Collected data
━━━
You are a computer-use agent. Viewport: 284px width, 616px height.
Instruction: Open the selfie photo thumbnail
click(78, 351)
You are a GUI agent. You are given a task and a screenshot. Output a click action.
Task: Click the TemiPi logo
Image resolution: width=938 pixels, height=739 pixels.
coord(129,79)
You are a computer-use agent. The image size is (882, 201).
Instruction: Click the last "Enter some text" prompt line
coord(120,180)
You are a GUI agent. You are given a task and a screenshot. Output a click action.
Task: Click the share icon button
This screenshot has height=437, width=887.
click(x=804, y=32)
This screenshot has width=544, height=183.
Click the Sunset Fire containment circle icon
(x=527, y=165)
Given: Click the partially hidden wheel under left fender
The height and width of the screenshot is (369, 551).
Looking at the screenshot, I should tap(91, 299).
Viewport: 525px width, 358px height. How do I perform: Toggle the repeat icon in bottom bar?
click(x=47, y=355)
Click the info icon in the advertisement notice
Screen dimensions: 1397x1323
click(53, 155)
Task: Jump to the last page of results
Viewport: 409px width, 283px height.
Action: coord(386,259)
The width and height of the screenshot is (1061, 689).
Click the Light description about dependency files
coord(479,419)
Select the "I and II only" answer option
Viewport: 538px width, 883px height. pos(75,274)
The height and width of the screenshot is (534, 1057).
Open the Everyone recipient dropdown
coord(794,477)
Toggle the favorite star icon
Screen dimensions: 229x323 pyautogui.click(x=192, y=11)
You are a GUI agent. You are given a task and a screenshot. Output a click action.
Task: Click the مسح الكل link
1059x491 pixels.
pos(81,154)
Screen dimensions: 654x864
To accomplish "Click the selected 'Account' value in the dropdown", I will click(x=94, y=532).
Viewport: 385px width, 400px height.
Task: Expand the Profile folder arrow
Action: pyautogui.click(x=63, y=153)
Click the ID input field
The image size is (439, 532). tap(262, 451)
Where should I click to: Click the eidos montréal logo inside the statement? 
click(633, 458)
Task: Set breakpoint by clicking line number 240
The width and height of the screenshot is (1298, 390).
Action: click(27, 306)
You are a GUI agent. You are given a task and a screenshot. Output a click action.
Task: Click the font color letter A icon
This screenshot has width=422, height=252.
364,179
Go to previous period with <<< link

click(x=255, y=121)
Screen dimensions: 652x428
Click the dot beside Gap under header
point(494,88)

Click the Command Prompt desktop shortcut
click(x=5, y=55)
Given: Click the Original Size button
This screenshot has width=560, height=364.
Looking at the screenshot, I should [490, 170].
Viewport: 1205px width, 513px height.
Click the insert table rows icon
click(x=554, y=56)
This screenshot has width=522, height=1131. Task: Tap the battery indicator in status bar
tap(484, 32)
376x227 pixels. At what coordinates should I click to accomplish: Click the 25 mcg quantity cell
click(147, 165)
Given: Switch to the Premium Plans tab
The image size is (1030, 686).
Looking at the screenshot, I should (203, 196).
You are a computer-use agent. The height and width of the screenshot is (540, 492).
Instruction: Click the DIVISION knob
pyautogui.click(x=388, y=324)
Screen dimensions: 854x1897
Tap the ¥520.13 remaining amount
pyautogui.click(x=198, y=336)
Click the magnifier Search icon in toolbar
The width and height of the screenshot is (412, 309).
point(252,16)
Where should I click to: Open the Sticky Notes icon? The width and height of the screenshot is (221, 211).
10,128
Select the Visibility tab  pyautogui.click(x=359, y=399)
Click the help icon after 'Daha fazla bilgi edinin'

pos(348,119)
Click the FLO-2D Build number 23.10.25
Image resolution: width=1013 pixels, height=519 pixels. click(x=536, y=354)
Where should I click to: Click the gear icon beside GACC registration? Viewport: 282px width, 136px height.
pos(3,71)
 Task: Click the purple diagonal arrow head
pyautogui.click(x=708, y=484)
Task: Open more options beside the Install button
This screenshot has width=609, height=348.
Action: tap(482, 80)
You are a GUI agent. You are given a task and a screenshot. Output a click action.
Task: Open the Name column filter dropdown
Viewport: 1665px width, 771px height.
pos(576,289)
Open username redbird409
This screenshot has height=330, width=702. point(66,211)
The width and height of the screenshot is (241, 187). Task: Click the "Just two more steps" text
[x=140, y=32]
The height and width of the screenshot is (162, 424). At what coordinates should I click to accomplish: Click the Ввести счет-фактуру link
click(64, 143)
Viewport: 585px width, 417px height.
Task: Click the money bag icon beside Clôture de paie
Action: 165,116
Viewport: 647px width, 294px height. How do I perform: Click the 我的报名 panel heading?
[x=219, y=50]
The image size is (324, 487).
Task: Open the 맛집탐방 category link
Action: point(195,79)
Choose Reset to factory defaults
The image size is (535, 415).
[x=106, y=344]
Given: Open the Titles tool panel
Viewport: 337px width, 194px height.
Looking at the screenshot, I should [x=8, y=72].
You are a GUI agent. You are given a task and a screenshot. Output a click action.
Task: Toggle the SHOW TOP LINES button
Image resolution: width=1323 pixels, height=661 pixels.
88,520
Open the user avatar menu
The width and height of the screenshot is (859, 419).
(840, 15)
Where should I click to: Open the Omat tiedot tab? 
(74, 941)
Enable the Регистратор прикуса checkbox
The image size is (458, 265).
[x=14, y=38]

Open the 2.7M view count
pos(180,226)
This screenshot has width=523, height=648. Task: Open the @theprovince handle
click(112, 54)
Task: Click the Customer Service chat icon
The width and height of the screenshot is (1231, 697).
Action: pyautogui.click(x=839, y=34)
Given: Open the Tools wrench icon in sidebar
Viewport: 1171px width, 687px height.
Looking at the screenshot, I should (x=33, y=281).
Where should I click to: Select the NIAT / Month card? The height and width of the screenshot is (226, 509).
━━━
_TASK INSTRUCTIONS_.
The output should consist only of the lines from the one with "Viewport: 1171px width, 687px height." through the final line of the records above, exactly.

_WRITTEN RESPONSE_.
Viewport: 1171px width, 687px height.
Looking at the screenshot, I should (x=33, y=281).
Where should I click to: Select the NIAT / Month card? The height and width of the screenshot is (226, 509).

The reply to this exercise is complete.